Task requirements: Write the records out again in full, word for word.

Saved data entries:
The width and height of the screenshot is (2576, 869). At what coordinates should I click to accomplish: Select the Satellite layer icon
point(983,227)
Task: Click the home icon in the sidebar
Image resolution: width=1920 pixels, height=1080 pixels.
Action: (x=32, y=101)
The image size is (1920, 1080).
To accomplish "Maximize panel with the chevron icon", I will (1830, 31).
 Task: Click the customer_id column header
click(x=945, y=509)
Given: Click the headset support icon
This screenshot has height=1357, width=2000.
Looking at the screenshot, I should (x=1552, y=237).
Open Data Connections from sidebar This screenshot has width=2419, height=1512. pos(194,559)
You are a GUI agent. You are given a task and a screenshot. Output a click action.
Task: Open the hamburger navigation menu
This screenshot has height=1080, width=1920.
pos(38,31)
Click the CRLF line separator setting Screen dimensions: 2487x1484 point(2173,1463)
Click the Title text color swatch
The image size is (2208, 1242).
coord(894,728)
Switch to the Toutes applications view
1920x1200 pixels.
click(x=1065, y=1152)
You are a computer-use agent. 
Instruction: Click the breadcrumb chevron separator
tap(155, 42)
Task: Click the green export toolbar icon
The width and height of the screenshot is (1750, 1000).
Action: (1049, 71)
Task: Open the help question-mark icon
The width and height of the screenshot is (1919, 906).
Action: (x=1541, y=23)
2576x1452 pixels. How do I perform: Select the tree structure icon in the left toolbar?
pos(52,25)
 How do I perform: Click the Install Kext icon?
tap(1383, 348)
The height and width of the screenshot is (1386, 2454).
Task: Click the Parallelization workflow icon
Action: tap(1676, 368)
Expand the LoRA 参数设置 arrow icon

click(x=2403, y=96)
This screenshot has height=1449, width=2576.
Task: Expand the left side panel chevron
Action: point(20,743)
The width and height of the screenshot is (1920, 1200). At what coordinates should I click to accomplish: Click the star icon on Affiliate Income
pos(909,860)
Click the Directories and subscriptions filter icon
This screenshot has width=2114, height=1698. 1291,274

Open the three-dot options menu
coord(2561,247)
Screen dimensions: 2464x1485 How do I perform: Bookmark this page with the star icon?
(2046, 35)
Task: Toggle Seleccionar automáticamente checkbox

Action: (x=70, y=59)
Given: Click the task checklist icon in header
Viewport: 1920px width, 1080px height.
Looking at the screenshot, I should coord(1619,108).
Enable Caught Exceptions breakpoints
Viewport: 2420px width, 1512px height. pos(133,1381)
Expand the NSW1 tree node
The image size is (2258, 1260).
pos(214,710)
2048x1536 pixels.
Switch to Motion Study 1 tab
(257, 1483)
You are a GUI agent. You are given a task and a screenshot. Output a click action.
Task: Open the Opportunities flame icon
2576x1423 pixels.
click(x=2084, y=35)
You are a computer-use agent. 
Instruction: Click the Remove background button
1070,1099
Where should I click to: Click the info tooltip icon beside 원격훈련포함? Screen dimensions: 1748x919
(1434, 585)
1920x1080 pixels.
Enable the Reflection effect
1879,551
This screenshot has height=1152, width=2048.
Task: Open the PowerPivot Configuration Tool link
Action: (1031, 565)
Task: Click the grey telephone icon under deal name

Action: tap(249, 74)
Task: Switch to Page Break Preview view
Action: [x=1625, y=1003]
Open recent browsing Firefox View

Answer box:
The width and height of the screenshot is (2576, 869). At what coordinates should I click to accomplish: Select the Satellite layer icon
point(983,227)
Task: Click the home icon in the sidebar
Image resolution: width=1920 pixels, height=1080 pixels.
Action: (x=32, y=101)
The image size is (1920, 1080).
To accomplish "Maximize panel with the chevron icon", I will (1830, 31).
 Task: Click the customer_id column header
click(x=945, y=509)
Given: Click the headset support icon
This screenshot has height=1357, width=2000.
Looking at the screenshot, I should (x=1552, y=237).
Open Data Connections from sidebar This screenshot has width=2419, height=1512. pos(194,559)
You are a GUI agent. You are given a task and a screenshot. Output a click action.
Task: Open the hamburger navigation menu
This screenshot has height=1080, width=1920.
pos(38,31)
Click the CRLF line separator setting Screen dimensions: 2487x1484 point(2173,1463)
Click the Title text color swatch
The image size is (2208, 1242).
coord(894,728)
Switch to the Toutes applications view
1920x1200 pixels.
click(x=1065, y=1152)
You are a computer-use agent. 
Instruction: Click the breadcrumb chevron separator
tap(155, 42)
Task: Click the green export toolbar icon
The width and height of the screenshot is (1750, 1000).
Action: (1049, 71)
Task: Open the help question-mark icon
The width and height of the screenshot is (1919, 906).
Action: (x=1541, y=23)
2576x1452 pixels. How do I perform: Select the tree structure icon in the left toolbar?
pos(52,25)
 How do I perform: Click the Install Kext icon?
tap(1383, 348)
The height and width of the screenshot is (1386, 2454).
Task: Click the Parallelization workflow icon
Action: tap(1676, 368)
Expand the LoRA 参数设置 arrow icon

click(x=2403, y=96)
This screenshot has height=1449, width=2576.
Task: Expand the left side panel chevron
Action: point(20,743)
The width and height of the screenshot is (1920, 1200). At what coordinates should I click to accomplish: Click the star icon on Affiliate Income
pos(909,860)
Click the Directories and subscriptions filter icon
This screenshot has width=2114, height=1698. 1291,274

Open the three-dot options menu
coord(2561,247)
Screen dimensions: 2464x1485 How do I perform: Bookmark this page with the star icon?
(2046, 35)
Task: Toggle Seleccionar automáticamente checkbox

Action: (x=70, y=59)
Given: Click the task checklist icon in header
Viewport: 1920px width, 1080px height.
Looking at the screenshot, I should coord(1619,108).
Enable Caught Exceptions breakpoints
Viewport: 2420px width, 1512px height. pos(133,1381)
Expand the NSW1 tree node
The image size is (2258, 1260).
pos(214,710)
2048x1536 pixels.
Switch to Motion Study 1 tab
(257, 1483)
You are a GUI agent. You are given a task and a screenshot. Output a click action.
Task: Open the Opportunities flame icon
2576x1423 pixels.
click(x=2084, y=35)
You are a computer-use agent. 
Instruction: Click the Remove background button
1070,1099
Where should I click to: Click the info tooltip icon beside 원격훈련포함? Screen dimensions: 1748x919
(1434, 585)
1920x1080 pixels.
Enable the Reflection effect
1879,551
This screenshot has height=1152, width=2048.
Task: Open the PowerPivot Configuration Tool link
Action: (1031, 565)
Task: Click the grey telephone icon under deal name

Action: tap(249, 74)
Task: Switch to Page Break Preview view
Action: [x=1625, y=1003]
Open recent browsing Firefox View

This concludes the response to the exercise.